When you do the marketing math, Aeorhive's case is easily
made. Big WLAN vendors are having a field day making whopping throughput claims
to hawk their latest 802.11n hardware, and the prevailing undercurrent through
all IT media centers on the explosion of mobile and portable devices that are
becoming mainstream computing devices. Take all those devices, using all of that
bandwidth, and you have to wonder if sending it all to the network core is the
best strategy. Aerohive says the wireless controller model should be yesterday's
news in an 802.11n world, and that its smart, fat access points are the
better way of doing wireless, by eliminating potential controller bottlenecks.

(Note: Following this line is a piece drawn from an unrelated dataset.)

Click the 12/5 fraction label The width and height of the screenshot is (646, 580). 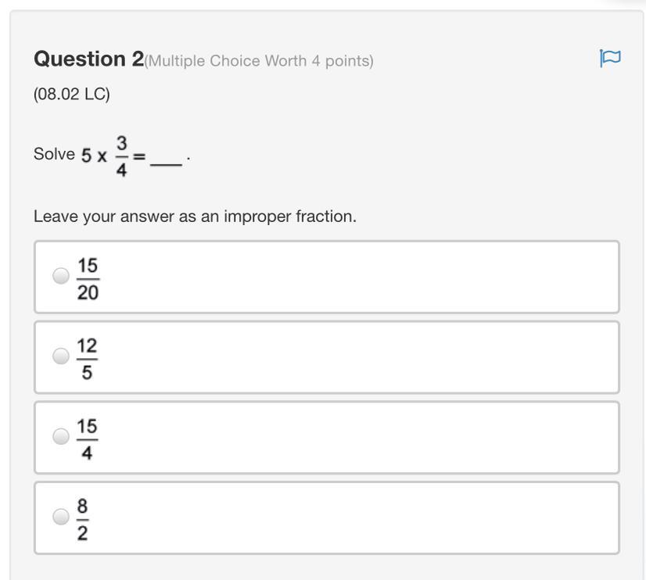(87, 358)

Back in the day, all wireless access points were "fat." They
each configured separately, which was a double-edged sword. Managing large
numbers of independently thinking access points can be challenging, and
features like fast secure roaming are iffy on large legacy WLANs.

At the same
time, traffic forwarding is arguably more efficient with autonomous access
points, as traffic isn't traversing giant aggregated links back to expensive controller
appliances. But Aruba, Cisco, Meru and others convinced the market that "thin
is in," and most large wireless networks today are built on lightweight APs that rely on
controllers for configuration and traffic aggregation back into the wired
network within each vendor's version of Generic Routing Encapsulation (GRE)-like tunnels that contain wireless
VLANs and control signaling. 

It is nice
to configure a controller that, in turn, configures hundreds of access points,
and advanced features like automated channel and power settings are
standard in controllers. But controllers can be extremely costly single points
of failure, and their occasional buggyness can create tremendous
administrative burdens when things go wrong.

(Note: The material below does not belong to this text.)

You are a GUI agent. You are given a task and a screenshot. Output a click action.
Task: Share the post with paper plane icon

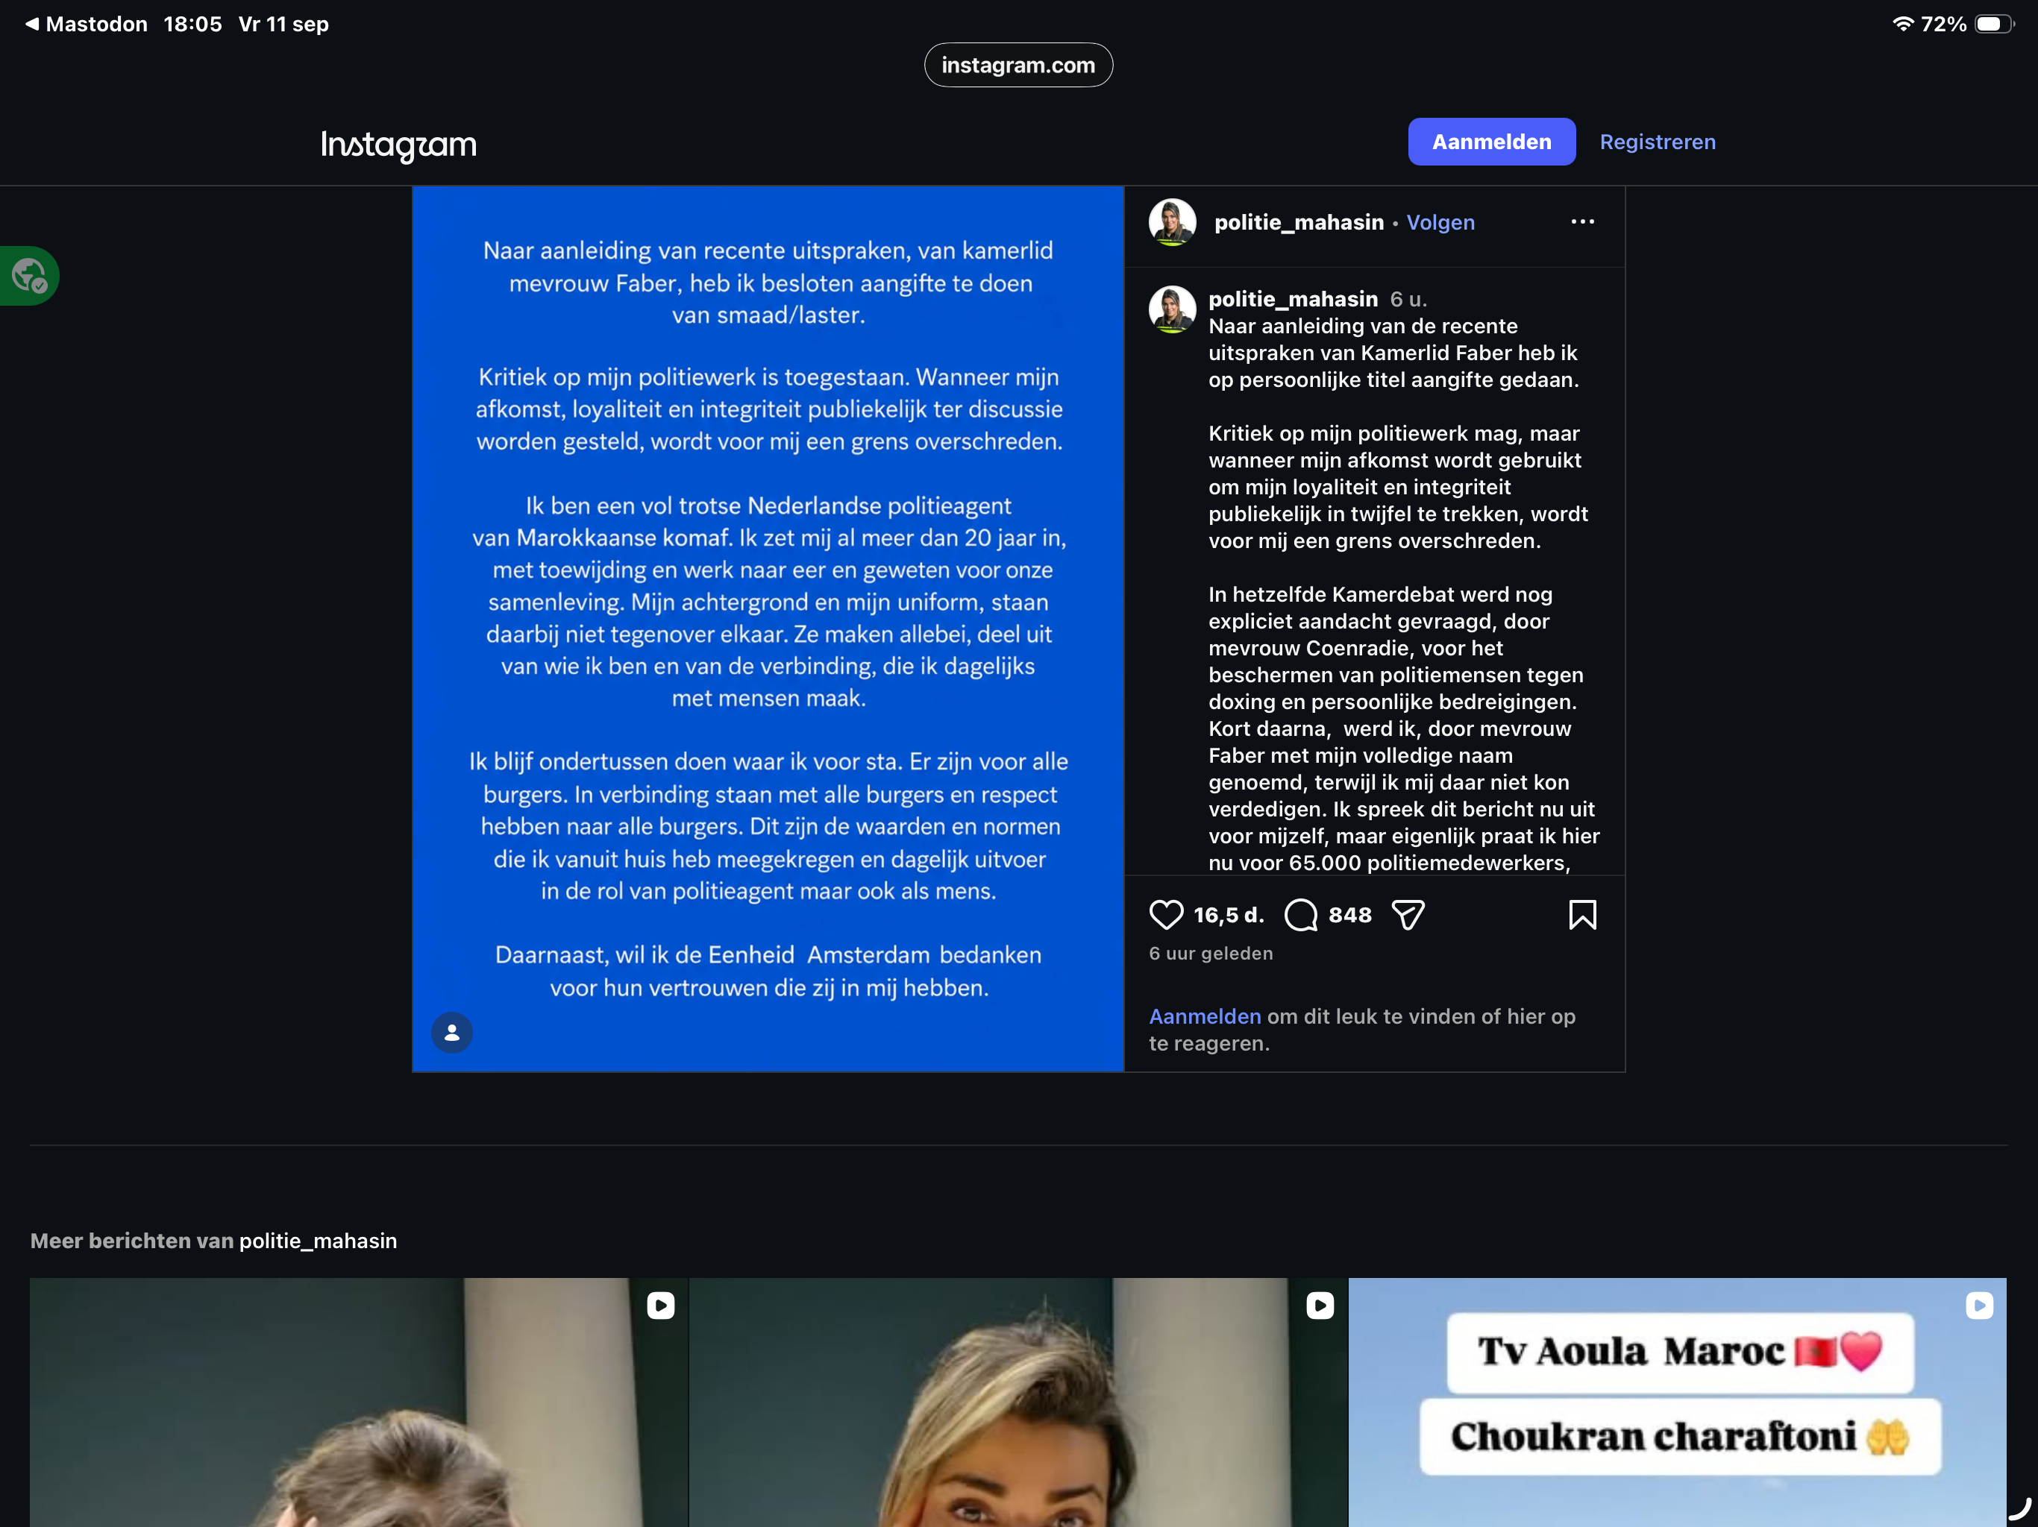coord(1408,915)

Enter Aerohive. This minor player in the WLAN market is
growing and garnering all sorts of recognition among analysts, who love to use
terms like "cool," "innovative" and "hot" when describing the company and
product set. In a nutshell, Aerohive combines the good of legacy autonomous
access points with the benefits of central management and coordinated control,
to create a solution that eliminates controllers while still competing with
controller-based solutions.

Could the Aerohive model portend the future of the
WLAN market? It may be too early to tell just how disruptive this
controller-less model will prove to be, but Aerohive's Devin Akin (of Certified Wireless Network Professional fame)
tells a good story about why he believes in his company's architecture.

Akin has been in the wireless game a long time and is
widely respected as a WLAN industry expert. That he is with Aerohive is
interesting in itself, and his explanation of the hive architecture is pretty
fascinating, whether or not you completely agree with the philosophy behind it.  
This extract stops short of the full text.